* Excerpted passage
High beef prices fail to translate into big profits for cattle farmers
The national average price for fresh beef has surpassed $8 per pound for the first time in U.S. history, according to the U.S. Department of Agriculture’s Economic Research Service.
Despite this record-breaking figure, cattle farmers are finding it hard to turn a profit due to rising input costs and increased interest rates.
On the CattlePulse podcast, hosted by the Virginia Farm Bureau Federation, Elijah Griles explained how the rising costs of production, particularly for feeder cattle, are a major concern. Additionally, ongoing drought conditions across Virginia and other regions of the U.S. have impacted hay and forage supplies, further complicating the situation for cattle producers.
Many farmers are reducing their herd sizes by sending more female cattle to slaughter, which has led to a contraction in cattle inventory. Although beef prices are high, the American Farm Bureau Federation predicts that demand may drop by 2025, complicating future market conditions.
While high beef prices can be beneficial for sellers, American Farm Bureau economist Bernt Nelson pointed out that they create challenges for those trying to expand or start new cattle operations. “Higher prices make it difficult for buyers,” he explained, highlighting the tough economic environment farmers face.
Chris Frazier, a cow-calf farmer and sales manager with Farm Credit of the Virginias, noted that while feed prices have declined slightly, high interest rates continue to pressure farmers’ finances. Many are waiting for rates to come down before making significant purchases or investments.
Despite these challenges, Frazier remains optimistic, urging farmers to manage price risk and stay patient. “We’re more optimistic and seeing some light at the end of the tunnel,” he said.

* What this exercise asks
1. Answer these questions from the beef prices article, each on its own line:
(a) What per-pound price has the national average for fresh beef surpassed?
(b) Who hosts the CattlePulse podcast?
(c) According to Chris Frazier, what prices have declined slightly?
2. For each statement, say whether it agrees with the beef prices article, answering yes or no and quoting the words that decide it:
(a) The American Farm Bureau Federation predicts that demand for beef may rise by 2025.
(b) Bernt Nelson is an economist with the American Farm Bureau.
(c) Many farmers are now going ahead with significant purchases despite high interest rates.
3. Quote the part of the beef prices article between "Despite this record-breaking" and "future market conditions.", inclusive.

* Dataset section
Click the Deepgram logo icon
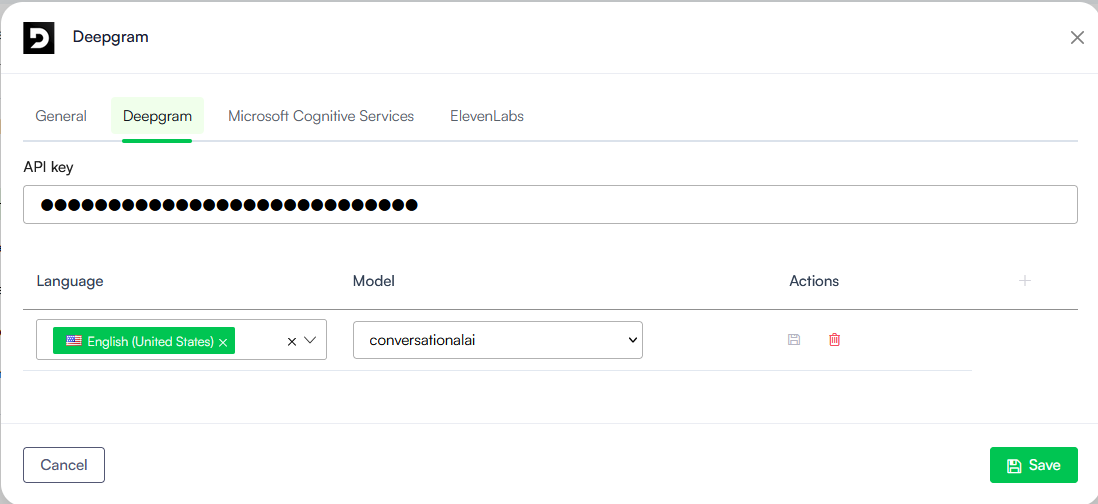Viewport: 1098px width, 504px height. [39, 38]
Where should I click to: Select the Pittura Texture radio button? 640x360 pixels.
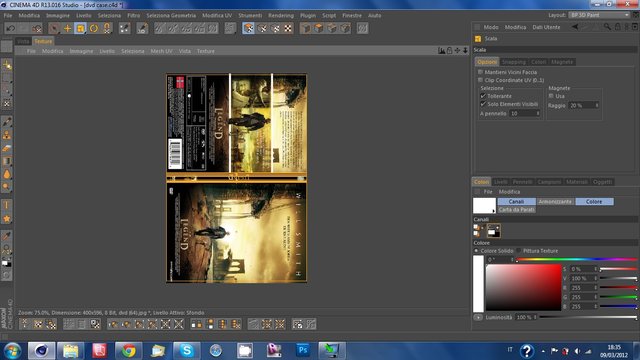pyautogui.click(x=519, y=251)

* Your written answers
1.
(a) $8 per pound
(b) The Virginia Farm Bureau Federation
(c) Feed prices

2.
(a) No: "the American Farm Bureau Federation predicts that demand may drop by 2025"
(b) Yes: "American Farm Bureau economist Bernt Nelson"
(c) No: "Many are waiting for rates to come down before making significant purchases or investments."

3.
Despite this record-breaking figure, cattle farmers are finding it hard to turn a profit due to rising input costs and increased interest rates.
On the CattlePulse podcast, hosted by the Virginia Farm Bureau Federation, Elijah Griles explained how the rising costs of production, particularly for feeder cattle, are a major concern. Additionally, ongoing drought conditions across Virginia and other regions of the U.S. have impacted hay and forage supplies, further complicating the situation for cattle producers.
Many farmers are reducing their herd sizes by sending more female cattle to slaughter, which has led to a contraction in cattle inventory. Although beef prices are high, the American Farm Bureau Federation predicts that demand may drop by 2025, complicating future market conditions.